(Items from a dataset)
^^^^

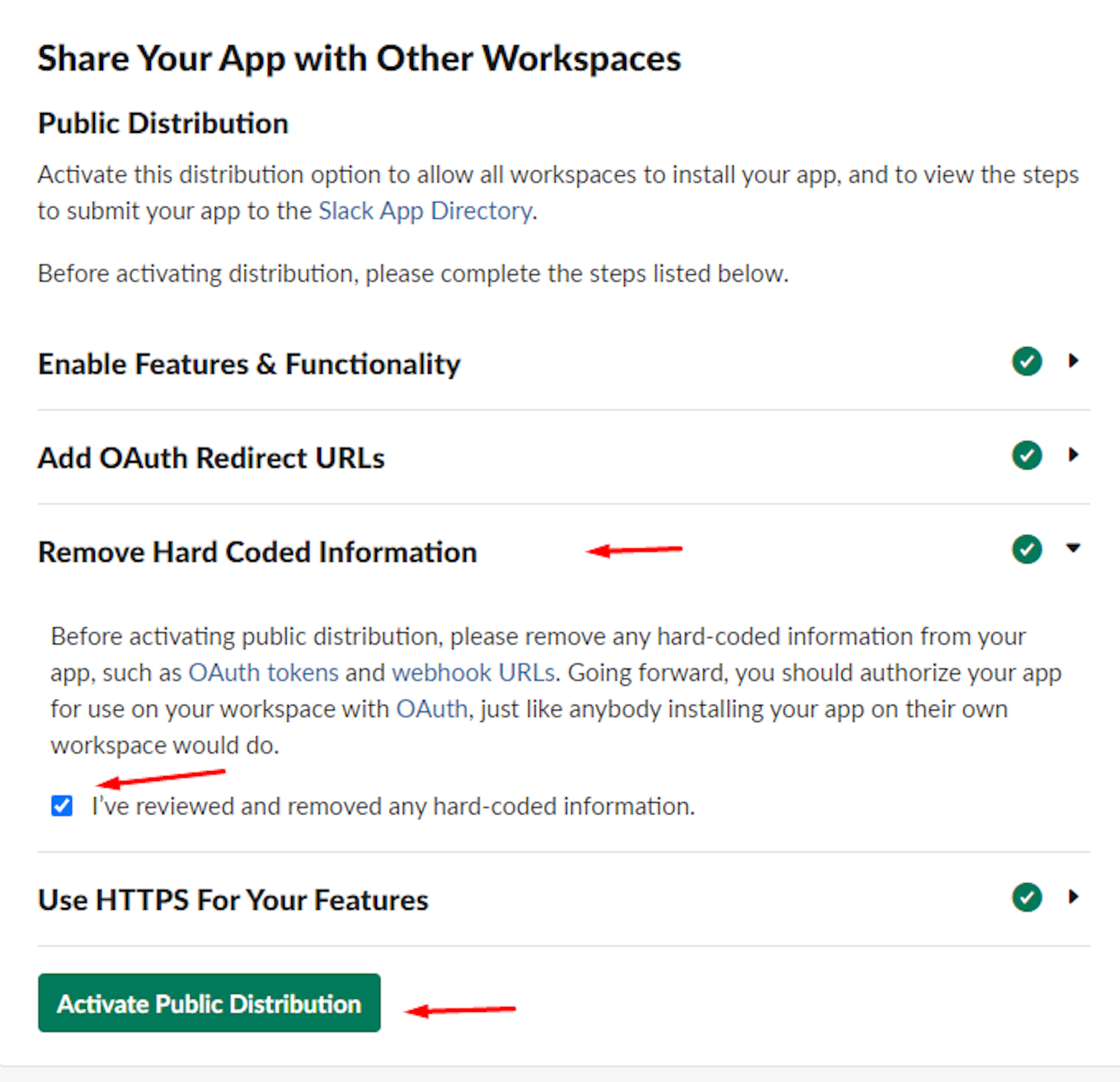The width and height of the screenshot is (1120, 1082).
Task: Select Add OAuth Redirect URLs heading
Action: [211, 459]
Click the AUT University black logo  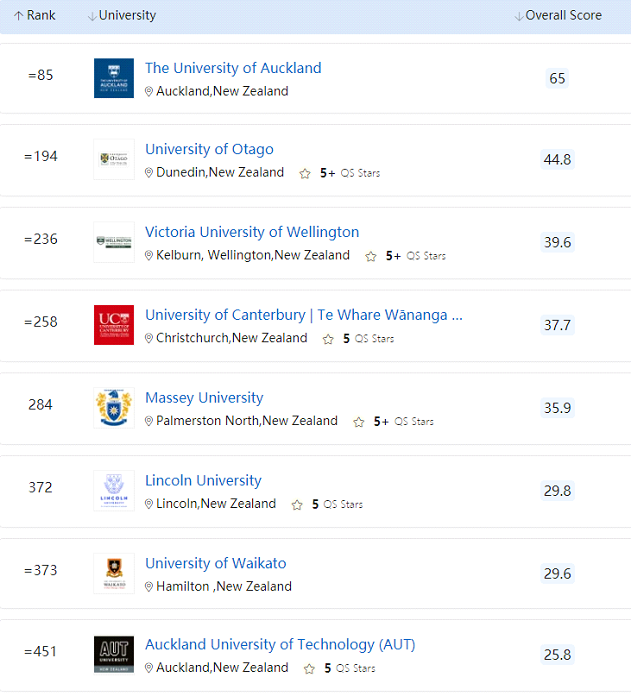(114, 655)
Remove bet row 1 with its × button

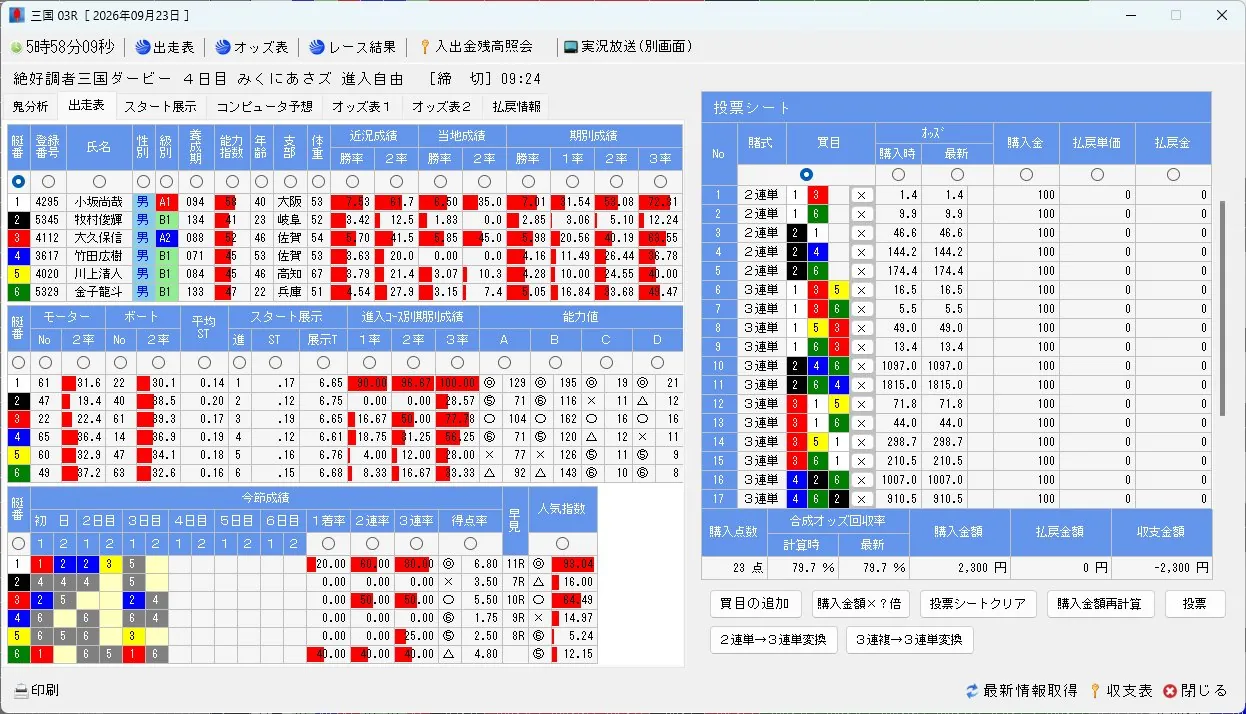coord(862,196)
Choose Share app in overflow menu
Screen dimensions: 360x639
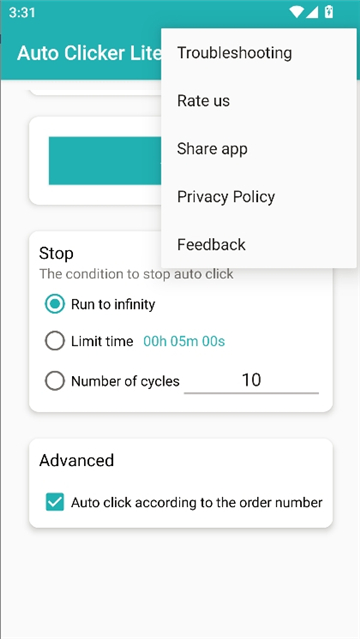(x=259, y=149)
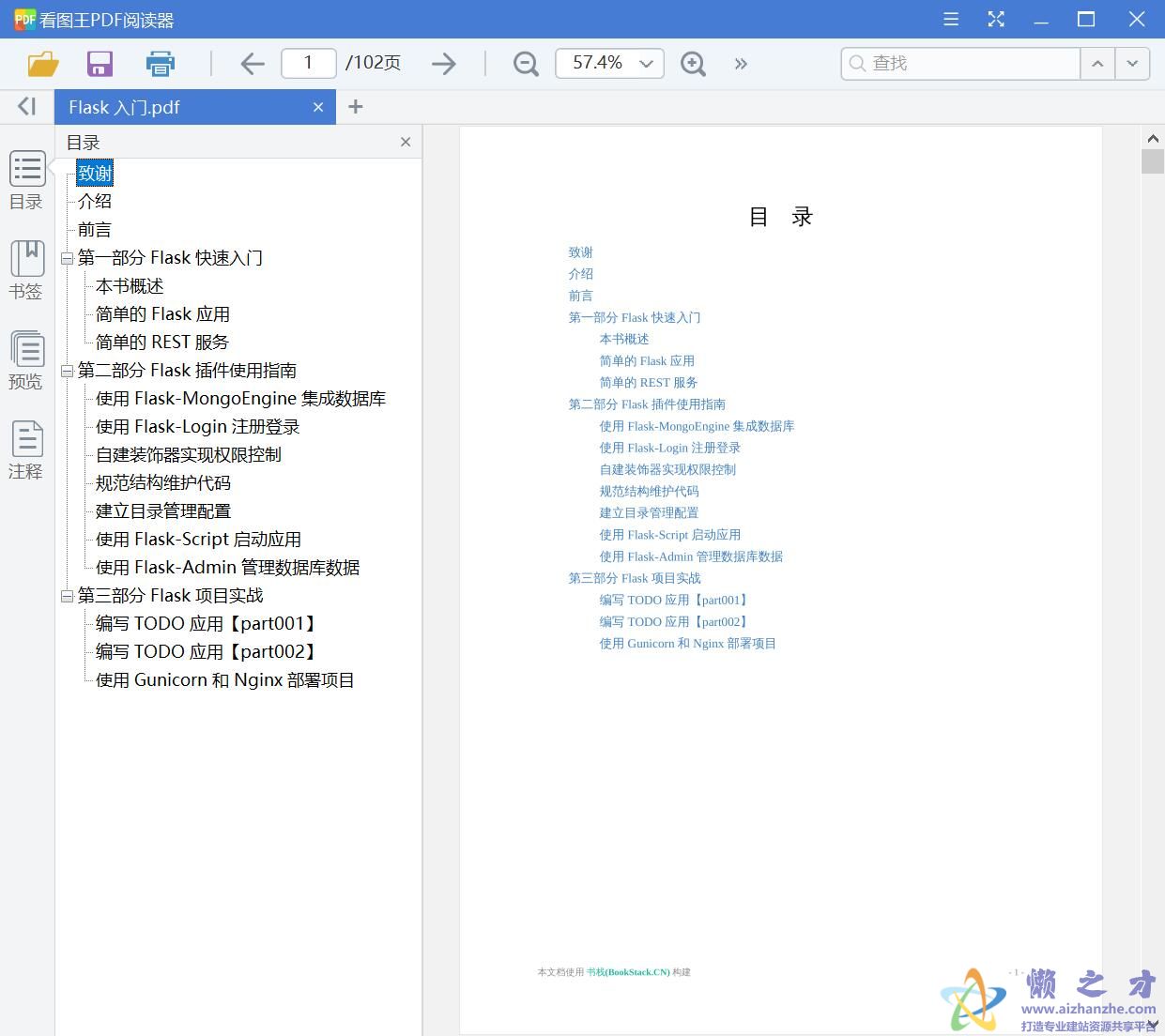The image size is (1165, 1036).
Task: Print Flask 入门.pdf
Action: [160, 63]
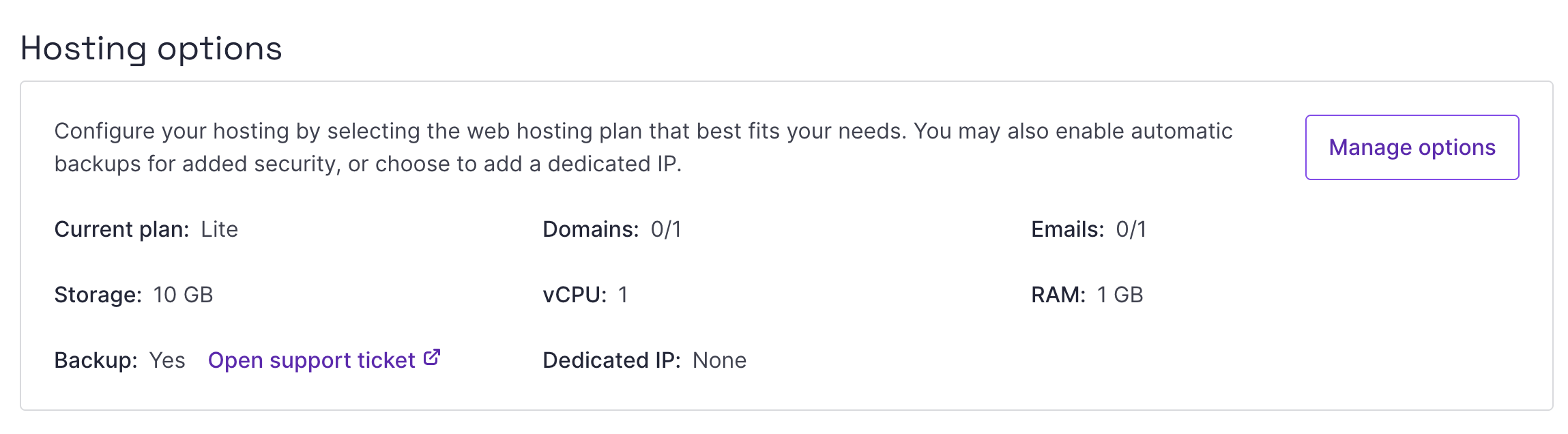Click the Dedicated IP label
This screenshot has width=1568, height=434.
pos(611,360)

^^^^

- [Task objective]: Your task is to print exactly the lines from the one containing "Choose Share app in overflow menu" through the final line of the records above, with no pictures and nothing more.

- [Solution to the problem]:
Choose Share app in overflow menu
Screen dimensions: 360x639
(x=259, y=149)
The image size is (1165, 1036).
Task: Print Flask 入门.pdf
Action: [160, 63]
Click the Dedicated IP label
This screenshot has width=1568, height=434.
pos(611,360)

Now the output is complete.